For the compiled version once everything is running well, the ideal would be to generate the image trimming down any unused standard library (e.g. LinearAlgebra) to make it as small as possible while running the codebase with a test / burn script (feeding it the first two observation lines of a game such that those are also compiled for the image). The packages for Julia would already be embedded in the app so no need to download / install anything at that step. The Pkg.instantiate() would be for the dev / testing experience of users implementing their agents. Once they bake it into the application, there is no need for downloading the packages later on. The steps would be

  1. Open repo in a container (e.g., Visual Studio Code for example that generates the same environment as the competition).
  • This environment would already have Julia installed as that would get added to the Dockerfile
  1. The user would then install any other packages they may need to implement / train their agent.
  • They can add any packages they might need using the Julia package manager without issues.
  1. Use PackageBuilder to create the executable file which gets compressed and used in the submission.
  • In this step, all packages and code for the implementation get compiled so during the execution of the agent in the competition, nothing needs to downloaded / installed. Using a burn script to trigger the compilation of the code will also save a few seconds at initialization.

Hopefully that makes things a bit clearer. If not, let me know and I can try to clarify it.

I have an another idea, I think we can make use of the DEPOT_PATH to point the package repo to running directory. this will act like "local" package installation. the submission directory structure like this:

[submission root]
|- main.py
|- main.jl
|- Project.toml
|- Manifest.toml 
|- lux
|    |- src
| - depot  <--- new, optional
|- my_sys.so    <--- optional, custom compiled sysimage

step to create a submission file, it is only needed when additional packages is required:

  1. create a docker image with julia (like c++)
  2. run a container with the image and mount the submission root directory to the container (e.g. /mnt/simple)
  3. set env variable JULIA_DEPOT_PATH to add the local depot directory, export JULIA_DEPOT_PATH="/mnt/simple/depot;$JULIA_DEPOT_PATH"
  4. run package instantiate / package build (all packages and dependences will be downloaded to the depot directory)
  5. compile a new custom sysimage (this step is optional, mainly for acceleration)
  6. zip /mnt/simple to a submission file

corresponding changes in main.py,

  1. update the DEPOT_PATH (either via the env variable, or update the DEPOT_PATH directly) to the depot directory, if "depot" directory is exist.
  2. using the my_sys.so as the sysimage, if it is exist.

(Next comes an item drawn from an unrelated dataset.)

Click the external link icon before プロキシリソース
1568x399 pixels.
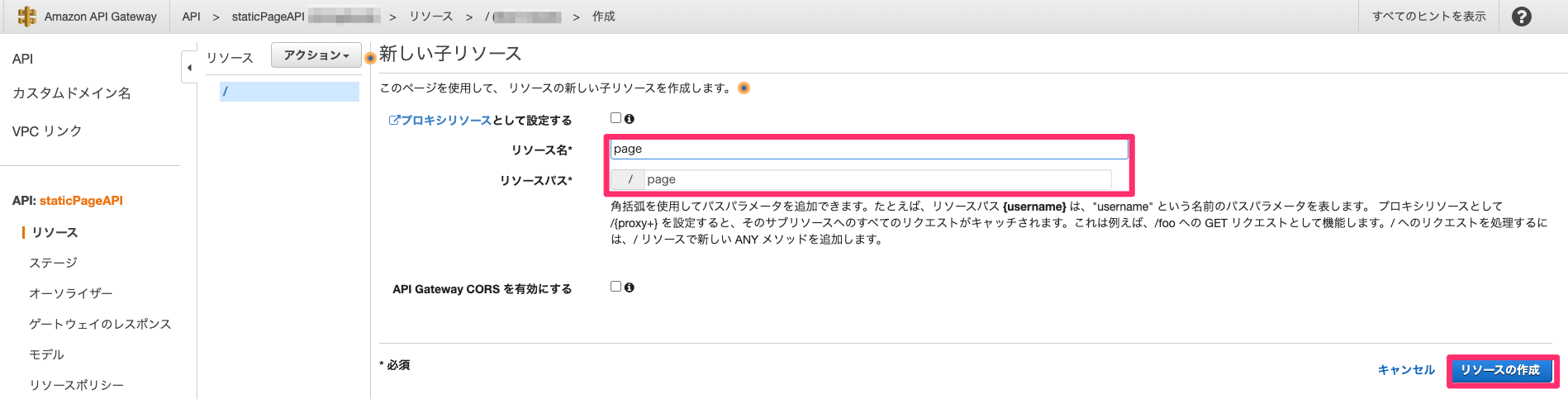[394, 120]
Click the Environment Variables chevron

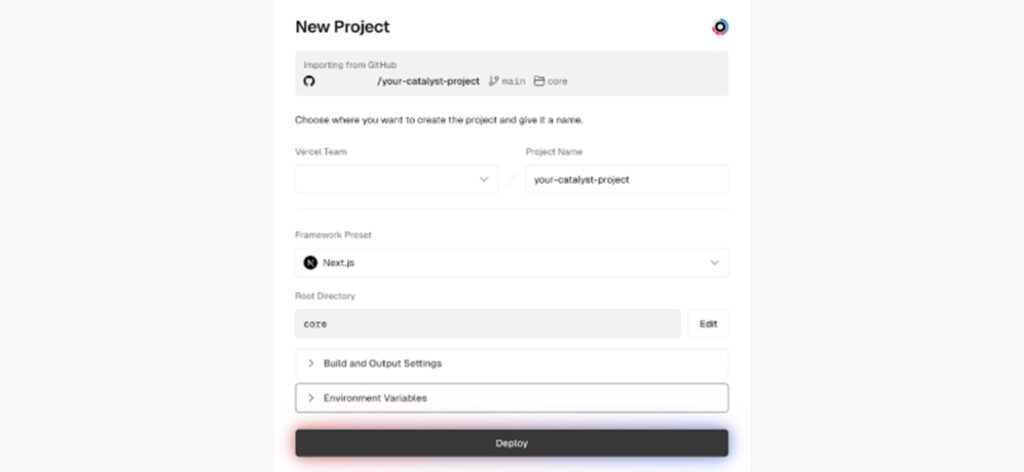311,398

Together with adding some selected preinstall packages in the match container Dockerfile, I think this can completely solve the package dependence issue, even it is a bit complicate. for someone don't need additional packages, they can just make a zip file for submission. for someone want additional packages or another version, they can add a local "depot". for someone want compiled the code no matter for efficiency / packed all in one executable, they can make a new sysimage; The only concern is the submission file size. @StoneT2000 may I know that any limitation on the submission file size? @Nosferican do you think it is feasible?

StoneT2000 commented 2 years ago

I think submission size can be upwards of a few hundred megabytes

StoneT2000 commented 2 years ago

Hi, just bumping this thread up to see if there needs any more help / contributions from the Lux AI team (or anyone else)

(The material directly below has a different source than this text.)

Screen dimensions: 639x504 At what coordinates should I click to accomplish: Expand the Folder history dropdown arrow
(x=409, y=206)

No rush though, thanks again for initiating this

Nosferican commented 2 years ago

No worries. Had a few deadlines for work this week that eat some of my time but plan to take a look at it today.

Nosferican commented 2 years ago

Mea culpa. I was out of town the last 10 days or so. Remind me at the end of the week if I haven't pushed an update. Should be getting to it this in the next couple days.

StoneT2000 commented 2 years ago

Bumped! @Nosferican

Nosferican commented 2 years ago

Thanks for the bump. I have not forgotten but have had a pretty eventful few days. Will try to get back it soon.